Mas Nossa Senhora consolava sua filha em meio a tanto sofrimento. Talvez poucas pessoas tenham tido o contato com o sobrenatural que ela teve. Toda a corte celeste lhe fazia companhia: São Gervásio, Santa Bárbara, São José, Santa Catarina de Siena a ela se dedicavam com toda simplicidade; os anjos a ajudavam a limpar a capela, recitavam com ela o Rosário e lhe traduziam para o francês trechos de salmos latinos. Gracejavam gentilmente com ela e a distraíam, evitando que exagerasse suas macerações. Uma vez que ocultaram sua disciplina, ela se queixou a Nossa Senhora: — Isto me custou quatro francos…
Em outra ocasião, um anjo repreendeu-a por um zelo impaciente, e ela respondeu com toda segurança: — Se tivésseis um corpo como nós, belo anjo, veríamos o que faríeis.

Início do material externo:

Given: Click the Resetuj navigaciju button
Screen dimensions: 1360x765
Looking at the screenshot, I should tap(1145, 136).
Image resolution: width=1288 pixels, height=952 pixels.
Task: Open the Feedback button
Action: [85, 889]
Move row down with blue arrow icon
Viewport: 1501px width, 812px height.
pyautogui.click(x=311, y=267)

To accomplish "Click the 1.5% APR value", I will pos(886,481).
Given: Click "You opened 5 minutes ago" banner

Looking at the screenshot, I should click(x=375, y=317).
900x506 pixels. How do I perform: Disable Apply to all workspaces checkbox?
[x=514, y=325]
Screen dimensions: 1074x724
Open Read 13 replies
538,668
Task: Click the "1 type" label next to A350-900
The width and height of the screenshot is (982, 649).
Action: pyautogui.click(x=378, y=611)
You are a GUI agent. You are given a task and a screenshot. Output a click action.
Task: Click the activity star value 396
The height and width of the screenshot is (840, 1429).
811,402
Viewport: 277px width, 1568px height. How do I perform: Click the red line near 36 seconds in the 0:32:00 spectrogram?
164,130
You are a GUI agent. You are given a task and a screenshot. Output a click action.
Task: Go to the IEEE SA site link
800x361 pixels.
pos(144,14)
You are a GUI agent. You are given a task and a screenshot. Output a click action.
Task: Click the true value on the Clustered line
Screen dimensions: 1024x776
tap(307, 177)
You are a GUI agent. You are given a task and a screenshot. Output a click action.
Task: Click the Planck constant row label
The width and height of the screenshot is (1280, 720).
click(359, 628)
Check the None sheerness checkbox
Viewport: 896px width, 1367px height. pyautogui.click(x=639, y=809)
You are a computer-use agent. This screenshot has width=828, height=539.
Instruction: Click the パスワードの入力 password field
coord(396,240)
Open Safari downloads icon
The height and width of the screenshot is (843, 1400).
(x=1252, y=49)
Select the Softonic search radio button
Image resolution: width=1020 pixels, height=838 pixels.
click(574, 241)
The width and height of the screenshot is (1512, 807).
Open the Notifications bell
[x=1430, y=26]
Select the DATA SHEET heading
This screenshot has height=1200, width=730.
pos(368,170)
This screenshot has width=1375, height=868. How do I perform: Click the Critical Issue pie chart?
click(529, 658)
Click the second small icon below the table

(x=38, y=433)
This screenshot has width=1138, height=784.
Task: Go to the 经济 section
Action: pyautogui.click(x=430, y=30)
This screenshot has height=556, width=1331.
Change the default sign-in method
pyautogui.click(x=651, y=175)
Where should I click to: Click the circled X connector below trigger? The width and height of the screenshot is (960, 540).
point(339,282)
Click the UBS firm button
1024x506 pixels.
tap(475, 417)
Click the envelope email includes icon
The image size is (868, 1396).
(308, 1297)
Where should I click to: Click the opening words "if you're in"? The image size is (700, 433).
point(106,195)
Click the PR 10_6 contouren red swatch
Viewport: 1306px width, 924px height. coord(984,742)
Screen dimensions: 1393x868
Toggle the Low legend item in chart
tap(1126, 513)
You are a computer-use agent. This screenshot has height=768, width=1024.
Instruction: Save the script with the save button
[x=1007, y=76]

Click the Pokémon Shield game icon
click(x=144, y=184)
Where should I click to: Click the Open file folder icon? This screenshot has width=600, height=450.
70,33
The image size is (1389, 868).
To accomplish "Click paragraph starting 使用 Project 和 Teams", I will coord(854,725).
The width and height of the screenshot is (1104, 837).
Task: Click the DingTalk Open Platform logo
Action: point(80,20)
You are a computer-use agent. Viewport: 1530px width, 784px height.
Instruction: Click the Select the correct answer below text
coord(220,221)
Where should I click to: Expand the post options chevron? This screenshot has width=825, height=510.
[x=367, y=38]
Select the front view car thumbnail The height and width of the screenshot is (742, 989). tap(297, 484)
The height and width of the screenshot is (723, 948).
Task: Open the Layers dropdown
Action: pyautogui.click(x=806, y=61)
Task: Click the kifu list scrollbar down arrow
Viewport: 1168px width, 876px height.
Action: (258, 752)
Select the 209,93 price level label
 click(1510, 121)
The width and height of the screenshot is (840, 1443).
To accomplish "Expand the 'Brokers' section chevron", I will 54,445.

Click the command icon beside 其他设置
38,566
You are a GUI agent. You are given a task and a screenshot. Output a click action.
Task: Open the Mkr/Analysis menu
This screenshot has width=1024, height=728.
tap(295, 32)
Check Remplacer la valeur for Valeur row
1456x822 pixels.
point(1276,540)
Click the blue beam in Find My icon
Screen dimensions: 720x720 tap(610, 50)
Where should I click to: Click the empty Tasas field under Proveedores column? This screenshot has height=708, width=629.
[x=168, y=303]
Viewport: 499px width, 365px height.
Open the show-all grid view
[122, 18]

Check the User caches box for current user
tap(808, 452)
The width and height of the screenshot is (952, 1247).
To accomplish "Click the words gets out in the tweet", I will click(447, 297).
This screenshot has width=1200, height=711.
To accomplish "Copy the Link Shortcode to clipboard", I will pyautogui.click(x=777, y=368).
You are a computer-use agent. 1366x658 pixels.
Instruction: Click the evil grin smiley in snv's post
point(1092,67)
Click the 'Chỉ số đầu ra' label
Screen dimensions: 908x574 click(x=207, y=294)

Nossa Senhora apareceu-lhe em meio à grande número de anjos, que conversavam entre si. Benta não hesitou: — Calai-vos agora e deixai falar vossa Mãe.
Benta, que também recebeu os estigmas da crucifixão, morreu dias após o Natal, em 28 de dezembro de 1718, em odor de santidade. Quando ela expirou, todo o vale de Laus foi inundado de inigualável perfume.
As aparições foram aprovadas pela Igreja, e no dia 23 de maio de 1855 teve lugar a solene coroação da imagem, realizada pelo cardeal de Bordeaux, com seis bispos, 600 padres e 40.000 fiéis presentes.
Chama a atenção a preocupação de Nossa Senhora com a falta de assistência religiosa numa tão pequena população. Não é que as pessoas do local fossem ateias ou pouco religiosas, pois o fato de terem respondido com entusiasmo ao pedido da Virgem Santíssima para construir uma igreja mostra o contrário. Mas não basta ter boa vontade e praticar a religião sozinho, os sacramentos são indispensáveis. Nessa aparição, Nossa Senhora mostra que eles devem ser recebidos por todos, mesmo que residam em locais minúsculos, de pequena população. Devemos rezar à Virgem, pedindo que nos dê sempre a graça de receber com frequência os sacramentos, e pedir também que todos os possam receber.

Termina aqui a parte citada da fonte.